Nutritionist top tip:
Pair apples with a source of protein or healthy fats, such as nuts or Biotiful Kefir Protein, to create a more balanced snack.

8. Berries

Berries, particularly blueberries, raspberries and strawberries, are rich in polyphenols, which are plant compounds that are broken down and transformed by gut bacteria⁵. Unlike fibre, which acts as a more direct fuel source, polyphenols interact with the gut microbiome in different ways. Including a range of colourful berries is one way to increase the variety of plant compounds in your diet.

Nutritionist top tip:
Rotate the types of berries you eat across the week, such as blueberries, raspberries and strawberries, to naturally build plant diversity into your routine.

9. Avocado

Avocado provides both fibre and healthy fats, a combination that is less common in many everyday foods³. This makes it a useful addition to meals when aiming to build both variety and balance across the diet. Including foods like avocado regularly can contribute to a dietary pattern that supports gut microbiome diversity, particularly when combined with other plant foods.

Nutritionist top tip:
Add avocado to toast, salads or grain bowls, or mash with lemon and herbs for a quick, versatile topping.
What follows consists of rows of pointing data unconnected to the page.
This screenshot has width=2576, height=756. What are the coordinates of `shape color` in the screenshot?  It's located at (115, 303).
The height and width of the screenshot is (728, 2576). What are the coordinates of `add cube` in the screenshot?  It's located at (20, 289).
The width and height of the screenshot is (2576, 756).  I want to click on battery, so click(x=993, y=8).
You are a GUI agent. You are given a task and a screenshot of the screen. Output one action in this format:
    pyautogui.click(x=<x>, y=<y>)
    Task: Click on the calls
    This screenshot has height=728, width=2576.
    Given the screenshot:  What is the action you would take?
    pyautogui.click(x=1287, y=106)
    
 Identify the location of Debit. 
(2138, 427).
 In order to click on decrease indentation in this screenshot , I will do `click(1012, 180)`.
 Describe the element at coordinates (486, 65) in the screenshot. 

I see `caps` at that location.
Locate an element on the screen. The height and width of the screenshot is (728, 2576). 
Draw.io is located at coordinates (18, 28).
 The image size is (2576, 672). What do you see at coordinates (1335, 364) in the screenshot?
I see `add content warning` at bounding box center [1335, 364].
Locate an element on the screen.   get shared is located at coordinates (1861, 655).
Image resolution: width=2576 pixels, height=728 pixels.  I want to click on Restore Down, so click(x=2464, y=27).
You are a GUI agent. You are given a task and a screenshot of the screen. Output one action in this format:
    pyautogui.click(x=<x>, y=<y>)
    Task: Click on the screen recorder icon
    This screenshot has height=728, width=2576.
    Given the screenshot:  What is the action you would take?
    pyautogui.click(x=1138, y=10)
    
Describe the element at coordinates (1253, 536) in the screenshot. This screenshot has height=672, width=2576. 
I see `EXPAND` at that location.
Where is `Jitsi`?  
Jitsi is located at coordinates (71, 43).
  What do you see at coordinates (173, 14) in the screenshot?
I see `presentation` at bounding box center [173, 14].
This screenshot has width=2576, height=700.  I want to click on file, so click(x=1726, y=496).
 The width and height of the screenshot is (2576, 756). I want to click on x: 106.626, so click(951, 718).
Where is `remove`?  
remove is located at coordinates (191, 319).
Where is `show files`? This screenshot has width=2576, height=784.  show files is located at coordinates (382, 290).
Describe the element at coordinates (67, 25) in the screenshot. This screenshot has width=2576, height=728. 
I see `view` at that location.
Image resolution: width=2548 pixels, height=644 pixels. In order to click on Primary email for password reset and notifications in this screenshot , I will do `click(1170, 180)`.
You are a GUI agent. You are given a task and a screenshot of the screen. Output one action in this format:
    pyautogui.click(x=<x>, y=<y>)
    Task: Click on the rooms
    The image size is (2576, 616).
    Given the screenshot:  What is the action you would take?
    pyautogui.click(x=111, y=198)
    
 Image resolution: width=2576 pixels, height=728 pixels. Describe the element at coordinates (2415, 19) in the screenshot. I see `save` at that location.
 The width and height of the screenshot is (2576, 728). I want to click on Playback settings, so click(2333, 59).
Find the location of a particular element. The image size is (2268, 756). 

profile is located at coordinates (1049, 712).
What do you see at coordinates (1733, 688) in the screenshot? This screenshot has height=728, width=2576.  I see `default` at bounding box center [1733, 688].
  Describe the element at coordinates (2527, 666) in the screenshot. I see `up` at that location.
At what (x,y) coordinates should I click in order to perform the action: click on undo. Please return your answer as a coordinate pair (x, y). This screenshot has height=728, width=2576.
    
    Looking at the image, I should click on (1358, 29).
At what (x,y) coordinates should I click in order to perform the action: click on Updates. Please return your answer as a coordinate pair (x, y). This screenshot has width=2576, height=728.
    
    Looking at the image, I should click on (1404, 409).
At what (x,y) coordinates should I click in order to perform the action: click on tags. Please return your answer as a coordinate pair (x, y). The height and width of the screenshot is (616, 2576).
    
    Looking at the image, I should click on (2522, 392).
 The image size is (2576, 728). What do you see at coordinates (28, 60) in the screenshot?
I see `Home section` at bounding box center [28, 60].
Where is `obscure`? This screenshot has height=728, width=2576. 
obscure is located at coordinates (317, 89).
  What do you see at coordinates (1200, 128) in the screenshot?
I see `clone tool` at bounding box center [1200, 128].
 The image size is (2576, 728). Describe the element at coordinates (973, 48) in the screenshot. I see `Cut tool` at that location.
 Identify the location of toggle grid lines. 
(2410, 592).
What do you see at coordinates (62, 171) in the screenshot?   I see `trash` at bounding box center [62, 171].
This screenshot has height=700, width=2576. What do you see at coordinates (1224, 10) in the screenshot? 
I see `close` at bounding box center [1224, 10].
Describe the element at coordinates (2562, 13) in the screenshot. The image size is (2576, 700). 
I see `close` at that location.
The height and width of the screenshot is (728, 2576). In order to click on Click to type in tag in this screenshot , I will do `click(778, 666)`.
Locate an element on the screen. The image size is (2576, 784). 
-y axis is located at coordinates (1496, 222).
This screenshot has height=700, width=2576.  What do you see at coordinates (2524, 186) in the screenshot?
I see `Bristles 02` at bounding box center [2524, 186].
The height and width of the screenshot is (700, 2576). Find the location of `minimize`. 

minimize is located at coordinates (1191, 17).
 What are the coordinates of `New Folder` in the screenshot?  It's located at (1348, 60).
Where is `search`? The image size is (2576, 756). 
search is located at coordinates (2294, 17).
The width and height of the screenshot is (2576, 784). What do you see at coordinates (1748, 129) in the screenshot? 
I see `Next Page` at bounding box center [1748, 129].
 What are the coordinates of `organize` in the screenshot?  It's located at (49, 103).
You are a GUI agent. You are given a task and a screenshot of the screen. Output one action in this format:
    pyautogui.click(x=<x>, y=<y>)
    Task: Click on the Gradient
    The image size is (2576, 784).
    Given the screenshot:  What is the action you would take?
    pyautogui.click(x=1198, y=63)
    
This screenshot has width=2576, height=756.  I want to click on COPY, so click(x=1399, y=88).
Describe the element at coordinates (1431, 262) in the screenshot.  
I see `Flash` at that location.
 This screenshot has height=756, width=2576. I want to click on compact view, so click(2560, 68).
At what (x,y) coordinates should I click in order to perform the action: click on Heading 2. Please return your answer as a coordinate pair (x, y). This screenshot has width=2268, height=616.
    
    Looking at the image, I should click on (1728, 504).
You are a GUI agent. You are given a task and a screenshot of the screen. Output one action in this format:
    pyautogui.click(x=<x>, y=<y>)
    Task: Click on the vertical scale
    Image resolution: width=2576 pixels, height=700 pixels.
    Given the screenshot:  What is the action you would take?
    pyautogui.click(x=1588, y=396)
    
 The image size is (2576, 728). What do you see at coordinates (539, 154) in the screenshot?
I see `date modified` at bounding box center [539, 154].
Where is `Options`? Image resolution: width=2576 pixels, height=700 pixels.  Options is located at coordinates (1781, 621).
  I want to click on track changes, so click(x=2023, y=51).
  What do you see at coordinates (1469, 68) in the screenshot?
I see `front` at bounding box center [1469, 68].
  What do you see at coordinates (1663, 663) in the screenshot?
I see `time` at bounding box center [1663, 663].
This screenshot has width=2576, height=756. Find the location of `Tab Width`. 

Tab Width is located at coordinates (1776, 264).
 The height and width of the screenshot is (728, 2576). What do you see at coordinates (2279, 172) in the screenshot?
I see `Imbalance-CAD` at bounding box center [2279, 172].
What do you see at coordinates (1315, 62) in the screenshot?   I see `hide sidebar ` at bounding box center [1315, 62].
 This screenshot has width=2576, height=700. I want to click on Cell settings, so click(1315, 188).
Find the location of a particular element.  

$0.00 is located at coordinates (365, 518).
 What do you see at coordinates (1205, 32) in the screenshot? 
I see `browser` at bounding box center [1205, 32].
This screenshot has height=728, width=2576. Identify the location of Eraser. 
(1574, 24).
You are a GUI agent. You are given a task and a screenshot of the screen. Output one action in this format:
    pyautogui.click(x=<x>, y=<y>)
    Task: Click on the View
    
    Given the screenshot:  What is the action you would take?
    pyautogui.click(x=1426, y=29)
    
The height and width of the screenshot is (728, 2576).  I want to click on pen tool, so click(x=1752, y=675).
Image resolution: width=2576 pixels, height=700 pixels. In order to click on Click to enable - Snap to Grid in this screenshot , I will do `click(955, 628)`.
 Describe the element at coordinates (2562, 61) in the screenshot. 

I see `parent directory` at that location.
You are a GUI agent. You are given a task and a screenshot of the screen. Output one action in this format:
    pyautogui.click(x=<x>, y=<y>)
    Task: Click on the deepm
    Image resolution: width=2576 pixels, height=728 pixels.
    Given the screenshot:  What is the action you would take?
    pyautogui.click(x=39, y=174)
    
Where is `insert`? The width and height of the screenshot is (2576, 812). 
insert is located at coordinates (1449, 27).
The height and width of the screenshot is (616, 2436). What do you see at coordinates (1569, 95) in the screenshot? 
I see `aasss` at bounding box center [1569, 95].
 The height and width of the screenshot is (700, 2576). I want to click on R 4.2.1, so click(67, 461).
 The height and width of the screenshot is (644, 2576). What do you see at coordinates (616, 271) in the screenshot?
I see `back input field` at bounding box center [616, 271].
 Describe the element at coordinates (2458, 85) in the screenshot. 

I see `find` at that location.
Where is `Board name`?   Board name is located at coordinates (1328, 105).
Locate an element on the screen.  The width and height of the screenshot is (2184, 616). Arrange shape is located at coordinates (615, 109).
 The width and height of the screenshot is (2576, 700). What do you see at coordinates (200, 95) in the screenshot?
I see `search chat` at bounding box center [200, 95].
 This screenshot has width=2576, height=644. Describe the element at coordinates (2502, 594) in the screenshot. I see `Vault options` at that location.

10. Dark Chocolate (high cocoa)

Dark chocolate with a high cocoa content is one of the richest dietary sources of polyphenols, which are plant compounds that are broken down and transformed by gut bacteria⁵. These compounds are particularly concentrated in cocoa, meaning even small amounts can add to the overall diversity of plant compounds in the diet.

Nutritionist top tip:
Choose dark chocolate with at least 70% cocoa and enjoy a small square after meals.


Final Thoughts

When it comes to foods that are good for gut health, variety matters. Including a mix of fibre-rich foods, fermented foods and plant foods rich in natural compounds can be a simple way to support a healthier gut environment over time. Biotiful Kefir is one easy option to include as part of that routine, whether enjoyed at breakfast, as a snack, or added to simple everyday meals when eating for Gut Health.